Figure 3. Comparison of IL-6 induction in MM-6 cells between wild-type strains and lpxL1 mutants.

MM-6 cells were stimulated for 18 h with titrations of indicated strains and IL-6 in supernatant was quantified with ELISA. H44/76 is a wild-type strain, L8 lpxL1 is a constructed lpxL1 mutant, pLAK33 is an LPS-deficient mutant, and all other strains are spontaneous lpxL1 mutants. Results of one representative experiment of three independent experiments are shown. Error bars indicate S.E.M. of triplicates.

Figure 4. Comparison between wild-type strains and lpxL1 mutants of IL-8 induction in HEK293 cells transfected with human TLR4.

HEK293 cells transfected with human TLR4, CD14, and MD-2 were stimulated for 18 h with titrations of indicated strains and IL-8 in supernatant was quantified with ELISA. H44/76 is a wild-type strain, L8 lpxL1 is a constructed lpxL1 mutant, pLAK33 is an LPS-deficient mutant, and all other strains are spontaneous lpxL1 mutants. Results of one representative experiment of three independent experiments are shown. Error bars indicate S.E.M. of triplicates.

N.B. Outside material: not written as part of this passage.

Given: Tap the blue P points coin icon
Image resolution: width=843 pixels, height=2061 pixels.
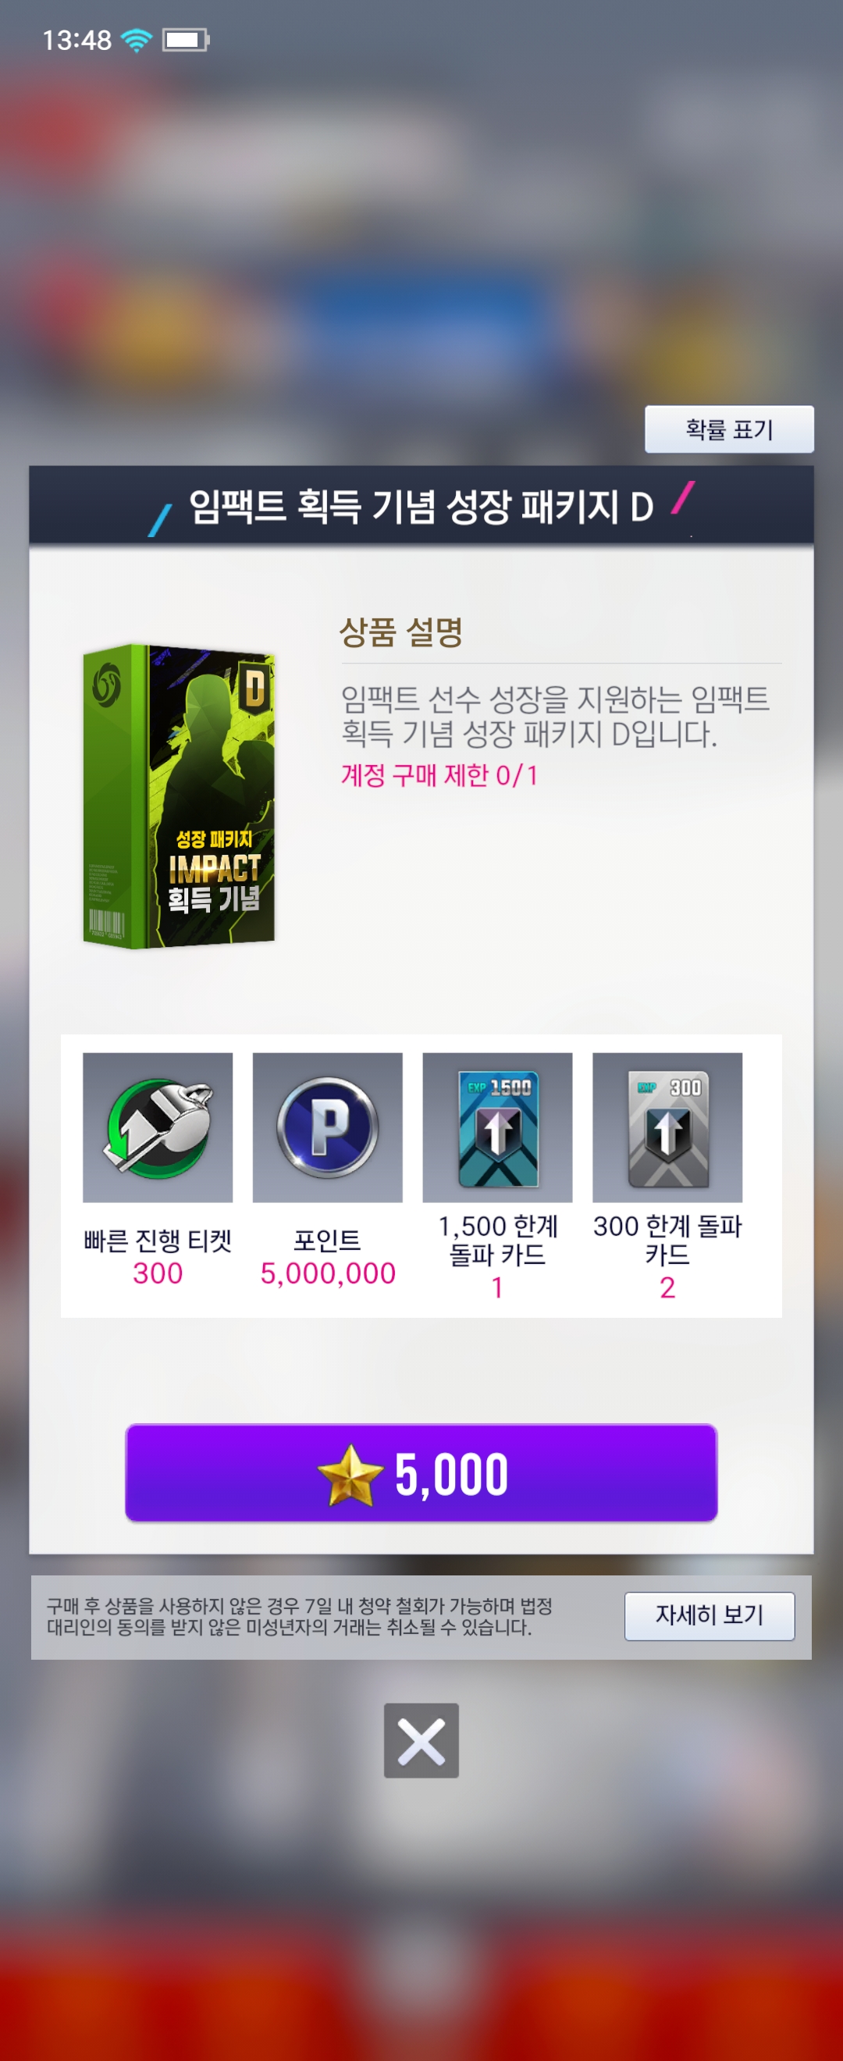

Figure 5. Comparison between wild-type strains and lpxL1 mutants in pro-inflammatory cytokine induction in PBMCs.

PBMCs from three different donors were stimulated with titrations of the indicated strains and IL-6, TNF-α, and IL-1β were quantified in the supernatant 18 h after stimulation. H44/76 is a wild-type strain, L8 lpxL1 is a constructed lpxL1 mutant, pLAK33 is an LPS-deficient mutant, and all other strains are spontaneous lpxL1 mutants. Results of one representative experiment of two independent experiments are shown. Error bars indicate S.E.M. of triplicates.

Figure 6. Clinical correlate of lpxL1 mutations in meningococcal meningitis.

(A) Frequency of rash in patients presenting with meningitis infected by lpxL1 wild-type and mutant strains. (B,C) Platelet counts on admission for lpxL1 wild-type and mutant strains (B) and patients presenting with and without rash (C). Horizontal bars reflect medians. The Mann-Whitney U test was used to identify differences between groups in continuous variables, and dichotomous variables were compared by the chi-square or Fisher exact test.